Voters submit approval ballots with favorite identified, and with a number
between zero and 100 percent as their estimate of what degree of consensus
is reasonably possible, the consensus potential estimate (CPE)

After the approvals have been tallied, a ballot is drawn at random.

If the approval winner's approval percentage is greater than both the
median of all the consensus potential estimates, as well as the CPE on the
drawn ballot, then the approval winner is elected.

Otherwise the ballot favorite is elected.
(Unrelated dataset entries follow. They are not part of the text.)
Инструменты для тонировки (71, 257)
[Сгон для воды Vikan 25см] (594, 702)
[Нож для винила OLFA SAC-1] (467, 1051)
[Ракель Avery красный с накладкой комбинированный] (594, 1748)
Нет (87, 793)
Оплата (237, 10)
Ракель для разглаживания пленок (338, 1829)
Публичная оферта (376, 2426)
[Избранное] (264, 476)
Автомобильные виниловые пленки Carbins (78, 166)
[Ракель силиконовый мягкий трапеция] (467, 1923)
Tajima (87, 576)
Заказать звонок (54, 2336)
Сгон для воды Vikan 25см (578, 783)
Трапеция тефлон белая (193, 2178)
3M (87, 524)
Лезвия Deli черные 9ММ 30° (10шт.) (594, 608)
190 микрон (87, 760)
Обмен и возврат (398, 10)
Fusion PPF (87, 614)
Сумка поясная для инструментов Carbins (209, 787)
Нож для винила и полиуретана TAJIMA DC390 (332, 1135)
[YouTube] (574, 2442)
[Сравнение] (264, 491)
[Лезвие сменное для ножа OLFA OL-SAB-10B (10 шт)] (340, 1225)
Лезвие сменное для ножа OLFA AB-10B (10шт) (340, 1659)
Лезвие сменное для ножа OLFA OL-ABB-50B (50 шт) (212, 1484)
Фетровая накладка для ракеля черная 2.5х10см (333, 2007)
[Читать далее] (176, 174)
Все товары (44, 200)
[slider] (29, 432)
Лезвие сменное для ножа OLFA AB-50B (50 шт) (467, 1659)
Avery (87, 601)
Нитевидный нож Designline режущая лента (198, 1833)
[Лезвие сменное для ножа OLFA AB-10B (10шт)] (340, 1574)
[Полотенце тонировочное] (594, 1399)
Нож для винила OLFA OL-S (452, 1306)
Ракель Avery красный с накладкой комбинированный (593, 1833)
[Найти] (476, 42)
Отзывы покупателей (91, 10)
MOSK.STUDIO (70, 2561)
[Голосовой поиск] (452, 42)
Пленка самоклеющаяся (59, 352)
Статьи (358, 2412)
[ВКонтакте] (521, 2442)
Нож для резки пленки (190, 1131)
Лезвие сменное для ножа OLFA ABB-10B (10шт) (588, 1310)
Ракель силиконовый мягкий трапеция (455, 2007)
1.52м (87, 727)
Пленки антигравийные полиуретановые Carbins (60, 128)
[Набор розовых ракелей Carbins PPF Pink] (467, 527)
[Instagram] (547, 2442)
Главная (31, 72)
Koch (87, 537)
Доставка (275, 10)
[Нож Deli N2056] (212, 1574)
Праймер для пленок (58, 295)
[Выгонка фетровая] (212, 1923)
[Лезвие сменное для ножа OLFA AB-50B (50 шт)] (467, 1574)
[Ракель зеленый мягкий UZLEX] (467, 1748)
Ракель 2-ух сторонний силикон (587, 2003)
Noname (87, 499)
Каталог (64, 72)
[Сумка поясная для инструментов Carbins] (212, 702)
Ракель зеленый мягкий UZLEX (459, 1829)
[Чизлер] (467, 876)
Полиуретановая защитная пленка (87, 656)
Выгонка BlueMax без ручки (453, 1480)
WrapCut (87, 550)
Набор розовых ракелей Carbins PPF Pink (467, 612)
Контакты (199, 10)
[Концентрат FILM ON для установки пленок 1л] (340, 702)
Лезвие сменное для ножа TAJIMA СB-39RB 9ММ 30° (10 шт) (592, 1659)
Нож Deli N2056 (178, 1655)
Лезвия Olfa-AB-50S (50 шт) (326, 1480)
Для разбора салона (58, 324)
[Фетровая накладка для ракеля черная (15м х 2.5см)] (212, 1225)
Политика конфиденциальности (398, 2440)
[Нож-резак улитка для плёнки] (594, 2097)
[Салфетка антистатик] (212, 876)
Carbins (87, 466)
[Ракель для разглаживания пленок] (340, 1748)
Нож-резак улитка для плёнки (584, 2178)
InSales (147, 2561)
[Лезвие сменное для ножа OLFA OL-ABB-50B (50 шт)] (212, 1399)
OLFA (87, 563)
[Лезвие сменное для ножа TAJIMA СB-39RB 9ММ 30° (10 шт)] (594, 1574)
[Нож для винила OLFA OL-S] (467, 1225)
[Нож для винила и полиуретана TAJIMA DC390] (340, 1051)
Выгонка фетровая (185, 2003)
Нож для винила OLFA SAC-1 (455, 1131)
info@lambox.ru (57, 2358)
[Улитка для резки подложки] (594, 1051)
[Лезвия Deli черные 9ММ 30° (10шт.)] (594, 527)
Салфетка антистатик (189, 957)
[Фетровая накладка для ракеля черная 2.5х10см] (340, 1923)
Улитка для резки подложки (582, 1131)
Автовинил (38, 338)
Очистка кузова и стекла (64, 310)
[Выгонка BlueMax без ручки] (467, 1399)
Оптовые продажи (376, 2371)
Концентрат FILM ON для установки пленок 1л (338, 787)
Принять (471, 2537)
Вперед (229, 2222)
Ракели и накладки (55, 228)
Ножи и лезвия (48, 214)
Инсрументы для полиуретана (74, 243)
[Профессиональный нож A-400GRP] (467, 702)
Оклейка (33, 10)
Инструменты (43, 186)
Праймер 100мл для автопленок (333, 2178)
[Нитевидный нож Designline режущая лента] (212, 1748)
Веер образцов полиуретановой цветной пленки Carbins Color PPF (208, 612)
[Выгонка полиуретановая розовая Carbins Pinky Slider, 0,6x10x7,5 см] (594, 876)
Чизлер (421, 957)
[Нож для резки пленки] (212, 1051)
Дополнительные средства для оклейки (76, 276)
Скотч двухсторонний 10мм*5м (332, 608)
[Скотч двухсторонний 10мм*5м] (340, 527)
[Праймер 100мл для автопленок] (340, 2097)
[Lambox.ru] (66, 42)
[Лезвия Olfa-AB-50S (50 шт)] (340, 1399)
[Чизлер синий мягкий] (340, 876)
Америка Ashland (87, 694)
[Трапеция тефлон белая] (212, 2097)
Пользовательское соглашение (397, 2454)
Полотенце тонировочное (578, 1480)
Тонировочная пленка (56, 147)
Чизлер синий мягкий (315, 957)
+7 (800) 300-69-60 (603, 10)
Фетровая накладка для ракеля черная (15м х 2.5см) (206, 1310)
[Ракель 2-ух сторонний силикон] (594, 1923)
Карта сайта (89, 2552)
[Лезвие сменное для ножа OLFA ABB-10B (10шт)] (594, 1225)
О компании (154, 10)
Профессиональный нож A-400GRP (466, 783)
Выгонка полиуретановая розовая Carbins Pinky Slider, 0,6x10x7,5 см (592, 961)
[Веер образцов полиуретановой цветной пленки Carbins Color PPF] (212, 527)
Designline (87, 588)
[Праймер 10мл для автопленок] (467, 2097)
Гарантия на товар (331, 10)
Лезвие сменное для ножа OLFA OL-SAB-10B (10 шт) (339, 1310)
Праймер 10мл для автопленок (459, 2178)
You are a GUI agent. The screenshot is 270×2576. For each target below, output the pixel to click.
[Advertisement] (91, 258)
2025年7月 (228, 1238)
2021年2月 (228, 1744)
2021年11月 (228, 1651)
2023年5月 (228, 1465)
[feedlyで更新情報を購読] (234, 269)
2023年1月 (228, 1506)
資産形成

On Sat, Jun 22, 2019 at 4:23 PM Forest Simmons <fsimmons at pcc.edu> wrote:

> PJ stands for either Proportional Judgment (as opposed to Majority
> Judgment) or Poetic Justice (see if you agree).
>
> Voters submit approval ballots along with a circled favorite and a number
> R between zero and one that the voter of the ballot thinks is a good
> approval score given the chances for consensus.
>
> Let P (between zero and one) be the average approval of the approval
> winner.  Let Q (between zero and one) be the median of the submitted
> numbers.
>
> A ballot B is drawn.  Let R be the reasonable number marked on the ballot,
> and let F be the indicated favorite.
>
> If R>P, then elect the favorite or the approval winner with probabilities
> R and (1-R) respectively.
>
> [Note that if R=P=1, the favorite must be the same as the approval winner.]
>
> Otherwise (If R is no greater than P) ...
> ... If P is in the closed interval [Q, 1], then elect the approval winner
> .... else defer the decision to a second randomly drawn ballot.
>
> I admit there is room for tweaking, but my main idea is to give incentive
> for the max possible consensus.
>
> The interesting case is when R is less than both P and Q.  In this case
> both according to the voter of the random ballot and the median estimate of
> reasonable possible consensus, the approval has fallen short of its
> potential, so random favorite, the fall back benchmark, should be invoked.
> Hence the second random ballot in this case.
>
> Does the whole process start over again with the second randomly drawn
> ballot?  Possibly, but let's keep it simple.  Just take the favorite of the
> second ballot.
>
> Why not just use F from the first random ballot in this case, with
> probabilitty R, and revert to a second random ballot with probability
> (1-R).  That is another possibility.  And I'm sure there are other
> acceptable or even better ways to use the values of R, P, Q, and F to
> decide what to do.
>